The authors believe that the problems inherent in the U.S. healthcare system are so pervasive that it will take more than better access and equity to solve them. According to Karen Davis, lead author of the study, overall improvement “is a matter of accountability, having information on your performance relative to your peers and being held accountable to achieving a kind of care that patients should expect to get.”

But it’s not an intractable problem. The U.K.’s excellent result can be attributed to a number of reforms, including the hiring of more specialists, allocating bonuses to family physicians who meet quality targets, and adopting health system information that allows physicians to easily share information about their patients. Moreover, every citizen (apparently) has a doctor.

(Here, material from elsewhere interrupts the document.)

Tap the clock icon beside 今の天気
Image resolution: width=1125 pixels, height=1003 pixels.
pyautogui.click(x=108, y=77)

If there is any silver-lining, it is that the U.S. is moving in the right direction, if ever so slowly. In addition to the flawed but still impactful Affordable Care Act:

The U.S. has significantly accelerated the adoption of health information technology following the enactment of the American Recovery and Reinvestment Act, and is beginning to close the gap with other countries that have led on adoption of health information technology. Significant incentives now encourage U.S. providers to utilize integrated medical records and information systems that are accessible to providers and patients. Those efforts will likely help clinicians deliver more effective and efficient care.

Indeed, all of this attention towards the inefficiency of our healthcare system is leading to changes in both the political and private spheres. However, it will take a lot more than this piecemeal and hodgepodge approach to rectify what is very clearly a failing system. The solutions, while often difficult to implement, are clear, and both the necessary capital and public will is available. When will that be enough to spur necessary change?

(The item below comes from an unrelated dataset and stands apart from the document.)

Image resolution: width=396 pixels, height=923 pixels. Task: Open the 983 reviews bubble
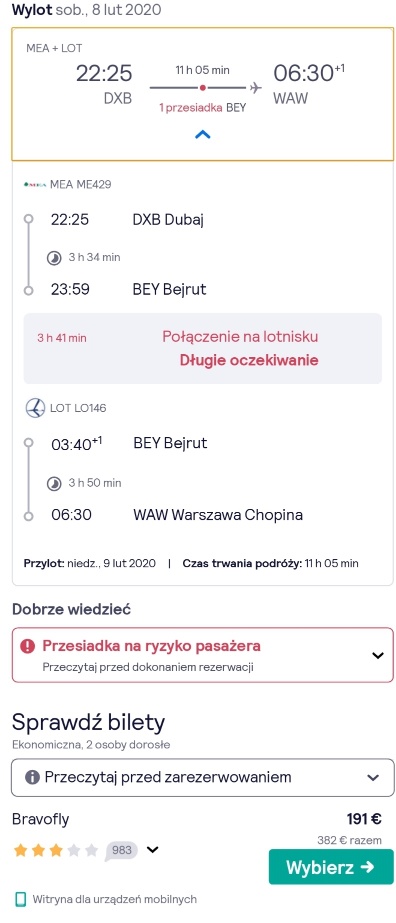[x=122, y=851]
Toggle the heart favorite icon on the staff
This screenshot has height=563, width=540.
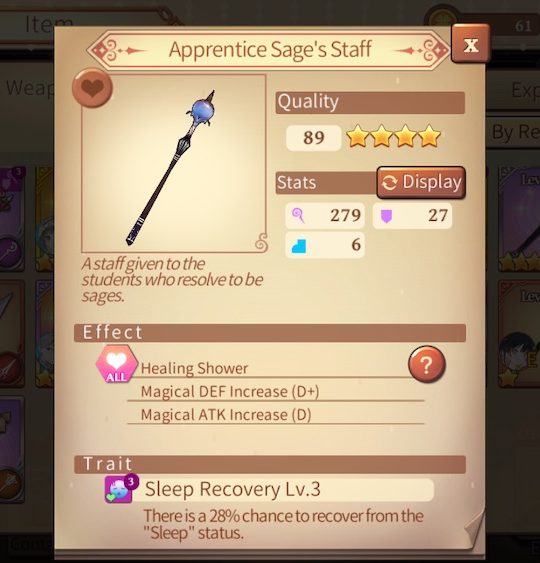point(92,88)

U.S. Among the Sickest of Developed Nations

According to a report by the Centers for Disease Control and Prevention, 75 percent of healthcare spending — the highest in the world — goes toward aiding people with chronic conditions. In fact, almost half of American adults had at least one chronic condition as 2005.

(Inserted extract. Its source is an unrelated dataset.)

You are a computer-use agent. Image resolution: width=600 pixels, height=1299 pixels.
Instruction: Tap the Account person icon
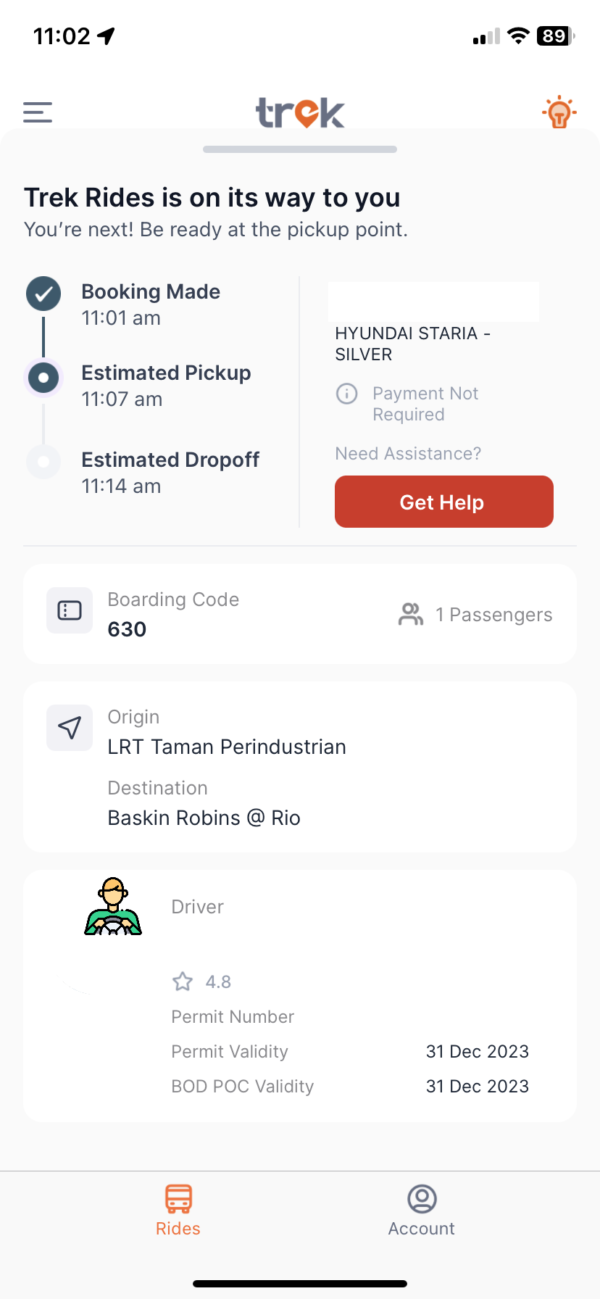click(x=421, y=1195)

Chronic conditions — a category that includes everything from autoimmune diseases like arthritis and lupus, to obesity, heart disease, and diabetes — are not only the number one cause of death in the U.S., they’re compromising Americans’ quality of life and disabling people for long periods of time. For example, arthritis affects 20 percent of adults, and is the most common cause of disability in America. Those afflicted are projected to increase from 46 million to 67 million by 2030, and 25 million of these individuals will have limited activity as a result.

Not only are Americans as a whole getting sicker, but so are young people. A 2013 report by the National Research Council and Institute of Medicine (NAC/IOM) found that “For many years, Americans have been dying at younger ages than people in almost all other high income countries.” Their data showed that women are less likely to live to age 50 if they’re born in the United States than other high income countries; in the 1980s, the U.S. was in the middle-range for survival of women to age 50 pack, but since then, not only has the U.S. fallen down in the ranking, they’ve fallen off the chart.

Note that even when adjusting for race and socioeconomic status, the results are the same: rich Americans die earlier than rich people in other countries, college-educated people die earlier than college-educated people in other countries, and Americans as a whole are sicker and shorter-lived than comparable developed nations.

In fact, a recent report by the University of Washington’s Institute for Health Metrics and Evaluation, says that “in some U.S. counties… life expectancies are on par with countries in North Africa and Southeast Asia.”